Demi Pilpres 24 Simalakama Presidensial Threshold Turun Model Demokrat

Andi Arief selaku Bapilu Demokrat menyerukan agar Jokowi melakukan reformasi   dengan menurunkan PT, presidential  threshold. Hal yang naif, lucu, atau culun ini sih. Bagaimana bisa bisa orang yang bertanggung jawab pada pemenangan konstestasi hanya mikir pokok e syarat diubah.

Beberapa hal menarik di balik gagasan ini,

Pertama, jangan lupa PT naik tinggi itu zaman mereka, SBY-Demokrat berkuasa. Dasarnya jelas untuk bisa menepikan calon pesaing bagi pencalonannya di 2009. Bisa dilihat kepentingan apa atas kebijakan itu.
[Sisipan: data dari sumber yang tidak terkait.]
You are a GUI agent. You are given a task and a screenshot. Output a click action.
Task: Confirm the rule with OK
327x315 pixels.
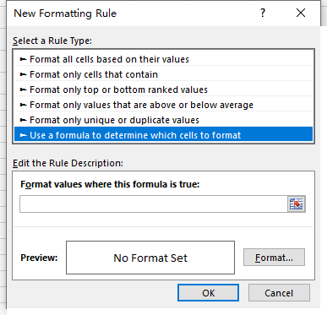[x=208, y=293]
Jauh demi memikirkan negara.

Kedua, kini, tiba-tiba ketika anaknya, AHY kemungkinan sangat besar terganjal aturan yang SBY buat untuk kepentingannya. Siapa tahu dan menyadari tanpa perlu lama ternyata Demokrat terjun bebas. Keberadaan partai mercy tidak cukup meyakinkan publik untuk bertahan.

Ketiga, partai biru ini cenderung menghianati namanya sendiri. Demokrat namun tidak demokratis. Maunya menang saja tidak siap kalah. Padahal jelas-jelas aturan itu untuk kebersamaan, bukan kepentingan sendiri atau kelompoknya saja.

Keempat, memperlihatkan kapasitas Andi Arief itu tidak bisa menjadi ketua pemenangan pemilu, namun mengantar AHY jadi presiden. Orang model demikian, kalau junjungannya jadi pejabat pasti akan ikut dibawa. Negara seperti apa yang akan dibangun, jika politikusnya model seperti itu.

Kelima. Wacana, narasi PT masih diutak-atik, padahal mereka sudah menjajagi kerja sama dengan Nasdem dan PKS. Apakah mereka main dua kaki, dan juga mengharapkan AHY naik sendiri  sebagai capres. Jelas kelihatan muaranya mau ke mana.

Keenam, AHY dengan sokongan Andi Arief seperti ini jelas bukan pemimpin kelas elit. Pemimpin kelas bawah karena visi, misi, dan gagasannya juga cemen. Memenangkan pemilu jelas lebih gede dari sekadar mengantar menjadi capres kemudian keok gasik. Ingat pilkada DKI 2017 saja tereliminasi sejak dini.

Ketujuh, jangan biarkan Demokrat berkuasa lagi. Fokusnya hanya untuk kepentingan diri, kelompok, bahkan hanya keluarga. Ini miris, negara dipertaruhkan untuk keluarga tamak seperti ini. Mereka       tidak pernah berpikir untuk bangsa dan negara.

Lihat saja korupsi merajalela di lingkaran utama mereka. Kini, tidak menjadi penguasa pusat, di daerah-daerah mereka juga jadi pesakitan. Papua, Memberamo Tengah, kasus KPK semua. Mana suara AHY-SBY, kog diam, karena dapat upeti?

Miris hanya mikir PT turun, anak buah maling diam saja. Mosok seperti itu mau dijadikan pemimpin negara. Visinya untuk keluarga bukan negara.